In a non-stick pan or cast iron pan, heat up a bit of oil over medium-high heat. You don’t need a bunch of oil here, just maybe about 1 1/2 to 2 tablespoons. When the oil is hot and shimmery (you can test it with an uncoated wooden chopstick – when the oil is hot bubbles will form around the chopstick), add the coated pieces of tofu and cook until golden brown and crispy. Time wise, this can vary, but tofu is quite forgiving as it doesn’t brown easily. Flip and brown all the sides. Rest tofu on a wire rack – the rack will keep the tofu bottoms from getting soggy and letting the tofu rest before saucing also ensures crispiness.

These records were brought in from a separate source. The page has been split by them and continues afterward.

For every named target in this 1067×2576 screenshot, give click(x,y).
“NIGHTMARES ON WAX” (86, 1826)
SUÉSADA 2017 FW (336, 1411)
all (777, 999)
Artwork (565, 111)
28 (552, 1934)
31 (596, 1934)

While the tofu is resting, make the sauce. Place the mirin and sake in a small saucepan and bring to a simmer over medium heat for 2 minutes. Add the miso and stir until smooth. Stir in the sugar, and reduce to low. When bubbles break the surface, the glaze is done. Remove from the heat.
Toss the tofu in the sauce and enjoy as is, with toasted sesame seeds, or on top of your favorite grains with a bunch of vegetables.